Mets starting pitcher Noah Syndergaard walks to the dugout after...

Mets starting pitcher Noah Syndergaard walks to the dugout after the top of the fifth inning against the Rockies at Citi Field on Sunday. Credit: Brad Penner

The Mets said Jacob deGrom’s hyperextended right elbow wouldn’t require a trip to the disabled list until they said Sunday morning that now it did, forcing him to miss Monday’s scheduled start in Cincinnati.

Then we were told that Yoenis Cespedes had to be replaced in the second inning because of right hip tightness, only to have the leftfielder explain afterward that the problem was his right quadriceps muscle — a past area of concern.

By the time the Mets lost again to the Rockies, 3-2, to go 0-for-Citi on this six-game homestand, we weren’t sure what to believe anymore.

Did that 11-1 start actually happen? And if so, how? Because the current Mets appear to be the polar opposite of that once-inspired group, and no one can put their finger on exactly why.

We’re presuming that the Mets are still a decent baseball team despite their ominous slide back toward .500 (17-15) after Sunday’s loss, their 14th in 20 games. And next up is P.J. Conlon, fresh from Triple-A Las Vegas, to make his major-league debut in place of deGrom against the Reds inside their riverside bandbox.

“We’ve just got to keep moving forward,” Todd Frazier said. “Keep on pounding.”

The recent signs, however, are troubling. To see Noah Syndergaard struggle the way he did Sunday, totaling nearly as many walks (four) as strikeouts (five) while infrequently getting fastballs by the Rockies, wasn’t the reality we’ve grown accustomed to viewing.

He made it through six innings and allowed only two runs, so it goes in the books as his fifth quality start of the season. But this wasn’t Thor-quality stuff.

After the Mets took a 2-0 lead in the first inning, the Syndergaard we know would have pulverized the Rockies into a fine powder. Instead, he teed up a long homer to Ian Desmond and later forced in the tying run with a bases-loaded walk to Gerardo Parra — on four pitches. Never before had he done that in 23 previous at-bats with the bases full.

“I’m not really sure what was going on there,” he said. “I was trying to throw a strike.”

That sounds a tad alarming, but it fits in perfectly with the Mets’ recent state of mind. They’re trying to do a lot of things, but those things aren’t getting done.

Before the game, the always-chill Mickey Callaway assured us that it is most important to trust the process, especially when the season goes south, as it is at the moment.

If Callaway was burning up inside because of all this losing, he didn’t let any of that emotion leak out. His Mets were outscored 34-11 during the 0-6 homestand, with deGrom and Cespedes leaving games with injuries. Some would boil over from that frustration. Not the cool Callaway.

“We need to obviously score more runs,” he said.

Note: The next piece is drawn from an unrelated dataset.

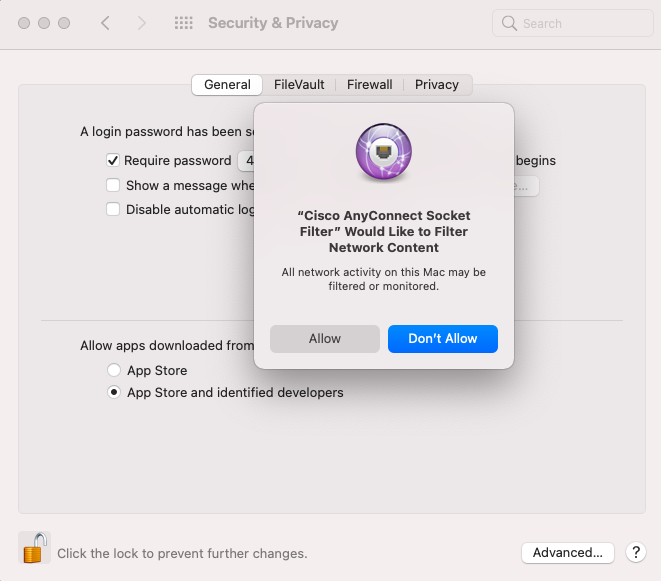Select App Store and identified developers

114,393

He’s not wrong. But where is this bounty of offense coming from? Cespedes has a history of quad/hamstring issues that have derailed past seasons, so Sunday’s flare-up is worrisome. Callaway didn’t provide any details — no surprise there with the Mets’ tighter medical protocols — but Cespedes revealed that the quadriceps began bothering him Saturday night and got worse Sunday after he went first-to-third in the first inning.

When asked about playing Monday in Cincy, Cespedes signed off with an “I don’t know, maybe.” With the next six games in homer-happy ballparks, it would be nice to have a fully functioning Cespedes in the No. 2 spot. Aside from Asdrubal Cabrera, no one else is contributing on a regular basis.

Michael Conforto seems lost. In the midst of his two-day mental health break, he pinch hit in the seventh and whiffed on four pitches. With the tying run on second and two outs in the ninth, Callaway was stuck with Tomas Nido to pinch hit. He went down looking, symbolic of the Mets’ recent effort.

“By no means are we pressing the panic button,” Syndergaard said. “There’s a lot of baseball left to play.”

Might be a good idea for the Mets to start playing it again.